Posts Discuss WASH In Health Facilities, Recognize Inaugural U.N. Patient Safety Day

Global Citizen: A Pandemic Killed My Great-Grandfather. Here’s What We Need to Avoid Another.
Mike Paddock, chief engineer at Engineers Without Borders USA, discusses WASH issues at medical facilities around the world. The author writes, “One hundred years ago, the Spanish flu pandemic infected one-third of the planet’s population and killed at least 50 million people, including my great-grandfather. It was fueled by health care facilities with inadequate WASH. Today, our best defense against a pandemic just might be that health care facility in Africa, Asia, or Latin America with adequate WASH to contain infectious disease. … We all need to push local and global leaders to get safe and sustainable water, toilets, and hygiene into health care facilities everywhere. And we need to make sure that what comes out of those facilities has a safe place to go, too” (9/17).

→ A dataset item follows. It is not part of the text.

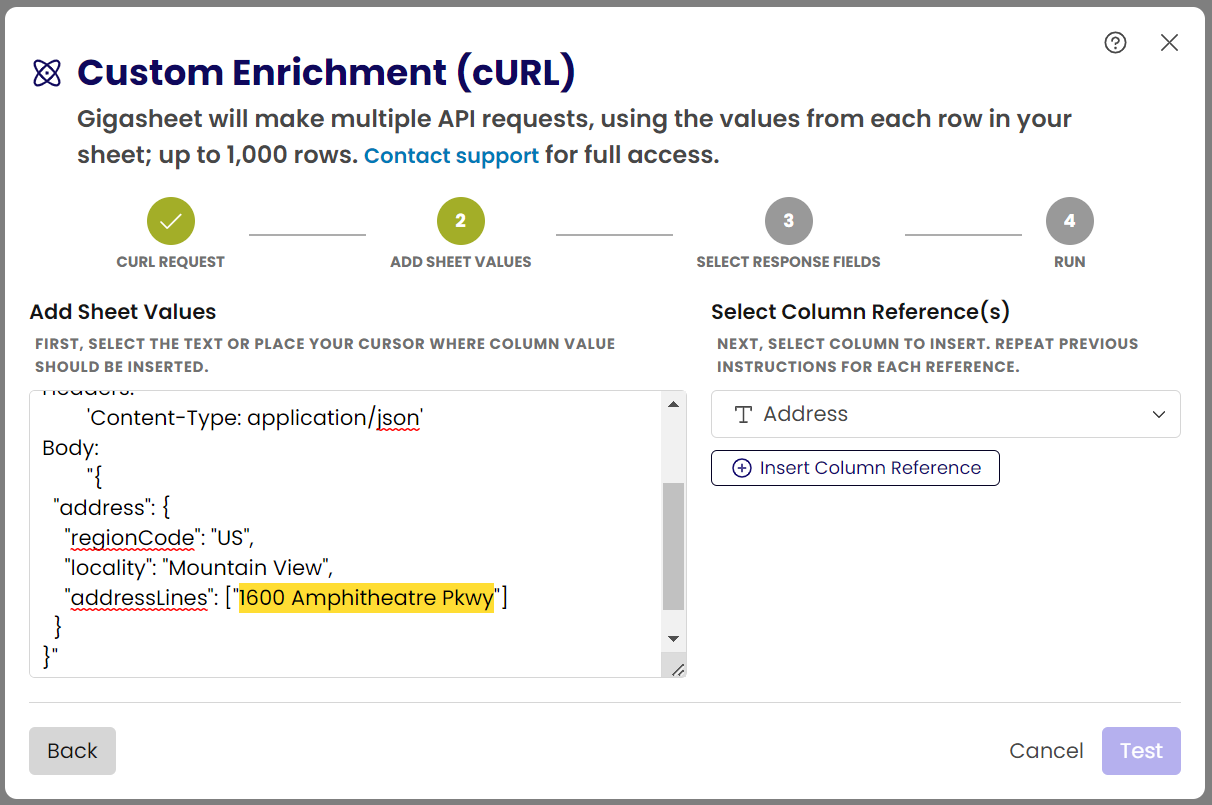
Task: Jump to step 4 Run circle
Action: 1069,221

WASH in Health Care Facilities: Risk Remains on the Inaugural U.N. Patient Safety Day
Susan Davis, a WASH and public health advocate, discusses WASH conditions at facilities where women give birth and shares observations from a visit to a particular facility. Davis writes, “When 17 million women give birth in healthcare facilities without adequate water, soap, and toilets every year, that’s a colossal global health problem. … [W]ithout a strong supporting environment — training, regulations, money for maintenance, monitoring — WASH falls apart, and health suffers” (9/17).